Özellikle 1980’lerden itibaren giderek artan bir şekilde Japon otomotiv tekelleri ABD pazarını adeta istila ettiler. ABD otomotiv pazarının önemli bir kısmını ellerine geçirdiler. 1990’a gelindiğinde Japon araba tekellerinin ABD pazar payı yüzde 21’e ulaştı. Ve bu tarihe kadar Japonlar yalnızca ABD’de 250’den fazla fabrika ya da üretim kompleksi kurmuşlardı. Bu rakamlar elbet-teki bugün çok daha arttı. Japon tekellerinin Amerikan tekellerini gelip kendi anavatanlarında vurması ve ABD pazarlarını ele geçirmesi karşısında ABD mali sermayesinin fazla ses çıkarmamasına fazla şaşırmamak gerekir. İlk bakışta ABD tekelleri ve mali sermayesinin giderek gücünü kaybettiği ve pazarlarını hızla kaybettiği sanılmaktadır. Oysa yakından bakıldığında Amerikan mali sermayesinin dünyayı ayağa kaldırmamasının nedeni anlaşılmaktadır. ABD otomotiv pazarını “istila’ eden çoğu Japon otomotiv gruplarının arkalarında yine ABD grupları bulunmaktadır. Örneğin, her yerde Japon araba tekeli olarak tanınan Isuzu Motors’un hisselerinin yüzde 37,5’i diğer bir deyimle asıl sahibi Amerikan General Motors. Aynı şekilde Mazda’nın yüzde 33,4’ü ve Kia Motors’un 9,4’ü Ford’a ait. Öteki Japon araba tekelleri Toyota, Mitsubishi, Honda, Nissan ve Nummi de ABD otomotiv grupları ile işbirliği içinde ortak çalışıyor. Hepsinin hisselerinin önemli bir kısmı ABD tekellerine ait. Daha 1980’li yıllarda Toyota ile GM hisselerini aralarında bölüşüp kurdukları ortak bir şirket aracılığı ile üretim yapmaya başladılar. GM-Toyota arasında olduğu öteki Japon tekelleri ile de diğer ABD grupları arasında benzer ortaklıklar ve işbirliği hüküm sürüyor. ABD tekelleri hisselerinin hiç değilse bir kısmını almadıktan sonra hiç bir tekele kendi pazarlarına girmesine kolay kolay izin vermiyorlar.
GM yalnızca ABD’nin değil çok geniş otomobil pazarlarına sahip başta Brezilya ve Meksika olmak üzere Latin Amerika ülkeleri ile Kanada ve İngiltere (Vauxhall)’de de en büyük otomobil üreticisi.

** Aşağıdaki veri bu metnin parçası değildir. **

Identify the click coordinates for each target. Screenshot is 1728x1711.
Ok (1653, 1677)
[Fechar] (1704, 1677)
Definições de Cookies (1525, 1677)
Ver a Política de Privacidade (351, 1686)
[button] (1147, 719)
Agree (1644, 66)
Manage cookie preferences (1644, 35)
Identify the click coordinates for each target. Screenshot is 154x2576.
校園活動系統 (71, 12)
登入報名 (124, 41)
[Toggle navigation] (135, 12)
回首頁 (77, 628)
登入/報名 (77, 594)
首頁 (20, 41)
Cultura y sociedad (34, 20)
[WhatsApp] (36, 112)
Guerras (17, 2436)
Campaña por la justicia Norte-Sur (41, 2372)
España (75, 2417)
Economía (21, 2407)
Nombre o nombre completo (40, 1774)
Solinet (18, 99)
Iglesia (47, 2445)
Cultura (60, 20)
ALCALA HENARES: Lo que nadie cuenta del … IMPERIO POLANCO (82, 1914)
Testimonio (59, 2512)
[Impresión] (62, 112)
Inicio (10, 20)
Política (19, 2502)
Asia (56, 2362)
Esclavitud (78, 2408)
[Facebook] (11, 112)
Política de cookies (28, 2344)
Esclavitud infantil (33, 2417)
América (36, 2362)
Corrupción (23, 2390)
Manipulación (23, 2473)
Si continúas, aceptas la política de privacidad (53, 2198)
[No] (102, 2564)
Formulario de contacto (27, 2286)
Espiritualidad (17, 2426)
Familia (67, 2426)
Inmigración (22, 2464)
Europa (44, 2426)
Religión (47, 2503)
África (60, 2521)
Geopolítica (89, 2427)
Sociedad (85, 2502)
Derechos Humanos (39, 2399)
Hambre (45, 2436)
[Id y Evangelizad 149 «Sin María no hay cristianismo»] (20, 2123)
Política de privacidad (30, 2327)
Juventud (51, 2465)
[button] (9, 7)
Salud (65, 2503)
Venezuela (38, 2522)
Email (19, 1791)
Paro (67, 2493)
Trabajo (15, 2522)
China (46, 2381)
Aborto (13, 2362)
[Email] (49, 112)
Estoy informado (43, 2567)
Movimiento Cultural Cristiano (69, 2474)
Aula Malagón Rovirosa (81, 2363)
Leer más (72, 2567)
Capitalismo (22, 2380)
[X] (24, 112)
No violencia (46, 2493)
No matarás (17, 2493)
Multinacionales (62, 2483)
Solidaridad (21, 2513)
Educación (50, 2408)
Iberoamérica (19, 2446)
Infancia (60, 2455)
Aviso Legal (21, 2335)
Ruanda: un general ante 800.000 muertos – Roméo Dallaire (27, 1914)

Amerika kıtasının otomotiv pazarının Ford’la birlikte sahibi. GM ayrıca Çin’den Güney Kore ve Avustralya’ya, Japonya’dan Doğu ve Batı Avrupa’ya (Opel) kadar dünyanın dört bir yanında otomotiv pazarını elinde bulunduranların en önde gelenlerinden. 5 kıtada üretim tesisleri ve fabrikaları var. Yıllık 168 milyar dolarlık cirosu Danimarka, Türkiye, Güney Afrika, Norveç, Polonya, Portekiz, Finlandiya, İrlanda gibi birçok ülkenin GSYİH’den daha fazla. Avusturya gibi gelişmiş bir kapitalist ülkenin GSYİH’sine ise neredeyse eşit.
GM yalnızca otomobil üretimi yapmıyor. Sigorta, emeklilik, yatırım, fon yöneticiliği, konut-kredi birliği, televizyon yayıncılığı, enformasyon teknolojisi ve satışı ile danışmanlık yapmasının yanı sıra GM aynı zamanda dünyadaki birçok büyük tekelin hissedarı. Örneğin, İngiltere’nin en büyük iki kimya ve ilaç tekeli Imperial Chemical Industries (ICI) ve Glaxo Welcome ile geçtiğimiz Aralık ayında İsviçre’nin en büyük iki bankasının birleşmesi sonucu dünyanın ikinci büyük bankası haline gelen United Bank of Switzerland’ın yatırım bankacılığı kolu SBC Warburg Dillon Read’in hisselerinin önemli bir kısmının sahibi yine GM.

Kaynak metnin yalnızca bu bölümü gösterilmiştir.